Urgun (اورګون) is the main town of the Urgun District of Paktika Province, Afghanistan. With an estimated population of 10,665, Urgun is the largest city of Paktika, while Urgun District, with a population of 89,718, is also the most populous district of the province. Urgun historically used to be the capital of Paktika, but in the 1970s, the capital was shifted from Urgun to Sharana in the west because Urgun was not easily accessible from the main Kabul–Kandahar Highway.

==Names==
The town of Urgun is also called Loy Urgun (لوی اورګون), "Greater Urgun".

Like many place names in Afghanistan, Urgun can be spelled a number of different ways. Orgun, Urgin, Urgum, Urgim, Urghim, Wargun, Warghun, Arghun, Urgon, and Orgon are the most popular alternative spellings.

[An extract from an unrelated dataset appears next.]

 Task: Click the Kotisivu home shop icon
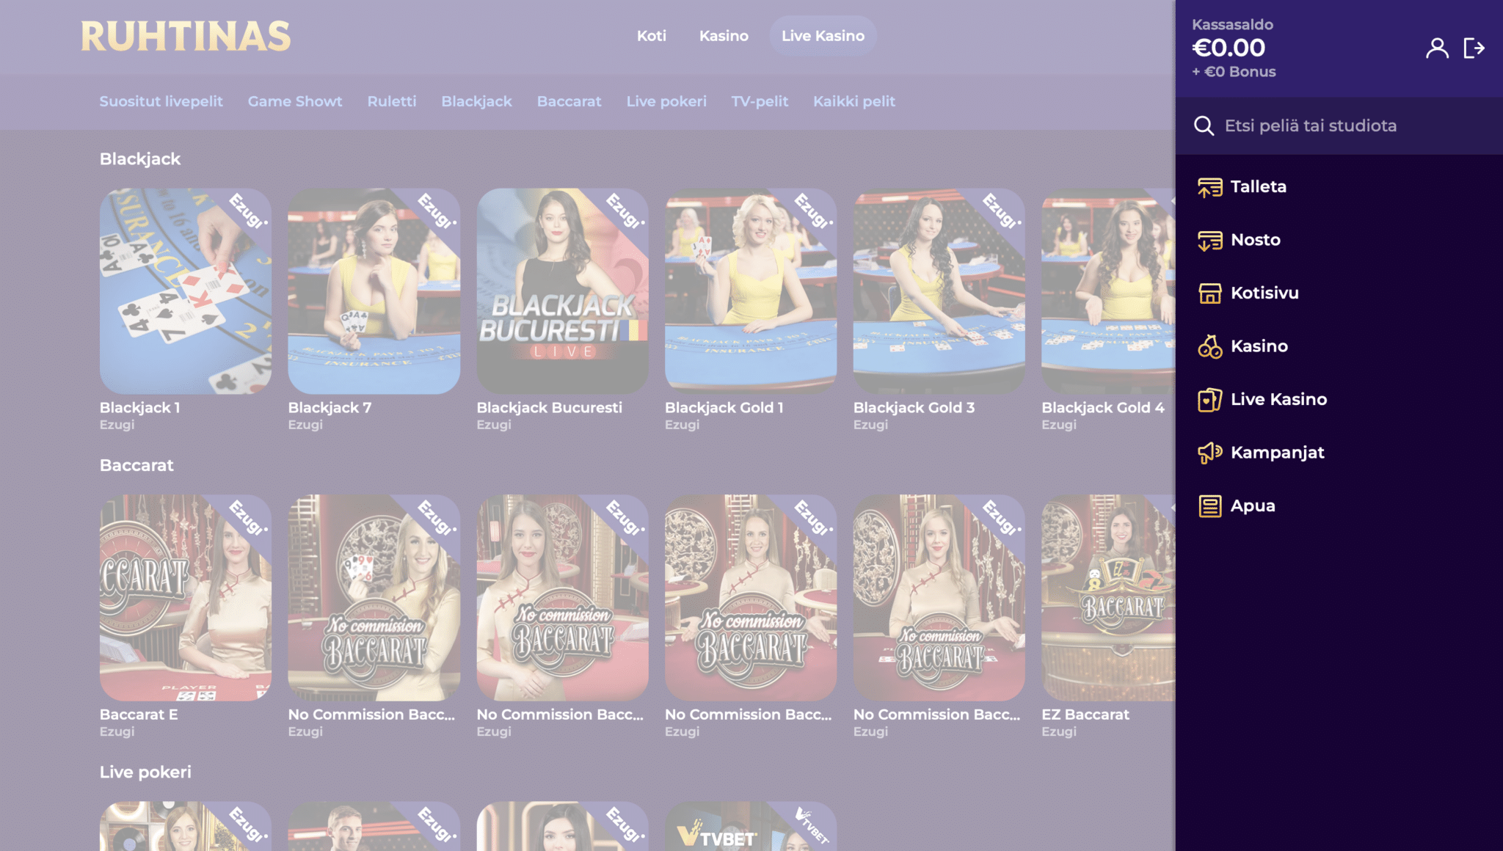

Urgun with some land for agriculture has recently seen progress of a poorly made road connecting it to the angorada border with Pakistan. It has also been the witness of disastrous attacks including the one that left 106 civilians dead on a single day on June 14, 2014.

==History==
The site of a large fortress, Urgun used to be the capital of the largely undeveloped and remote province of Paktika. In the 1970s, however, the provincial capital was moved from Urgun to the town of Sharana, due to Sharana's proximity with the main highway connecting it to the larger cities and commercial centers of Kabul and Kandahar.

The Siege of Urgun during the Soviet–Afghan War took place between 1983 and 1984. It devastated the town.